Republicans plan to confirm Trump's SC nominee Kavanaugh on weekend

Republicans plan to confirm Trump's SC nominee Kavanaugh on weekend

Republicans plan to confirm Trump's SC nominee Kavanaugh on weekend

Senate Majority Leader Mitch McConnell (R., Ky.) announced that the Senate will proceeded with a preliminary vote on Kavanaugh's nomination on Friday.

But Republicans moved forward with plans for a key procedural vote today and a final vote tomorrow on confirming the conservative federal appeals judge for a lifetime job on the top U.S. court.

Key undecided senators spent hours Thursday in a secure briefing room pouring over the FBI's report on allegations of sexual misconduct.

Democrats contend that the Kavanaugh nomination and sexual misconduct allegations have motivated women and independents in contentious House races, many of which are in suburban and swing districts where Trump already was less popular.

The letter also says Kavanaugh gave "intemperate, inflammatory" responses and was "discourteous" to senators.

Republicans expressed growing confidence that Kavanaugh would be confirmed by the Senate after a political battle that has riveted Americans weeks before November 6 elections in which Democrats are trying to take control of Congress from the Republicans.

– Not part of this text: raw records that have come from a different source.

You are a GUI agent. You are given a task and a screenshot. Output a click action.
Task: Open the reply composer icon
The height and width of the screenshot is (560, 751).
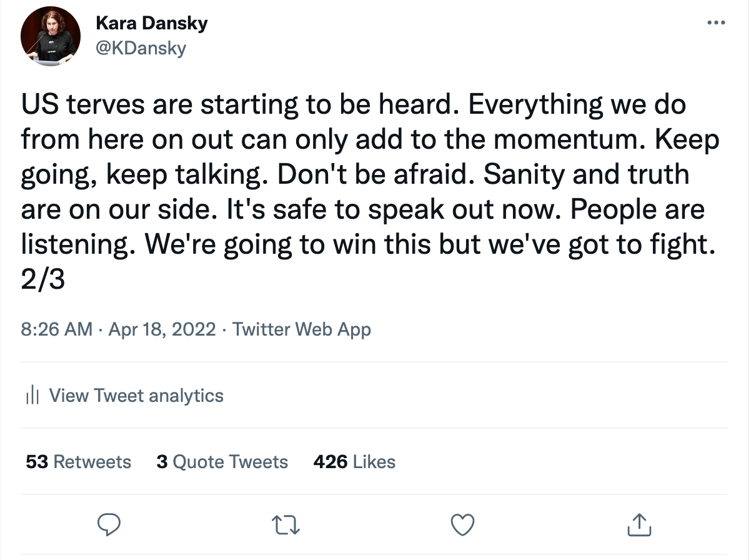click(110, 525)
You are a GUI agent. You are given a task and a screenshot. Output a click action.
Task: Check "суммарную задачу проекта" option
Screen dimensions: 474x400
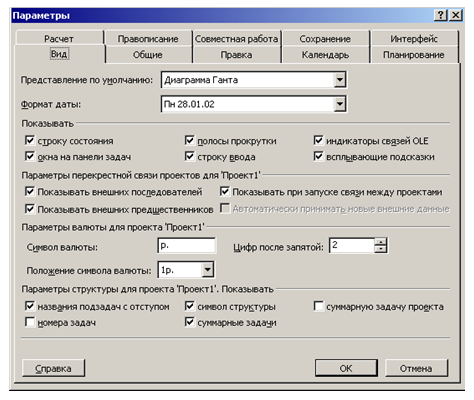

Prof Blasey Ford testified last week at a dramatic Judiciary Committee hearing that when she was 15, a drunken 17-year-old Kavanaugh pinned her down, tried to remove her clothing and covered her mouth after she screamed.

The National Council of Churches said in a statement that he had shown "extreme partisan bias" during his testimony to the Senate Judiciary Committee, and lacked the temperament to be a Supreme Court judge.

The FBI probe, triggered after Mr Kavanaugh and Prof Ford delivered emotional testimonies on Capitol Hill last week, reportedly talked to nine people, including Ms Ramirez. He says he was, quote, "subjected to wrongful and sometimes vicious allegations" and that he, quote, "might have been too emotional at times" during his Senate hearing.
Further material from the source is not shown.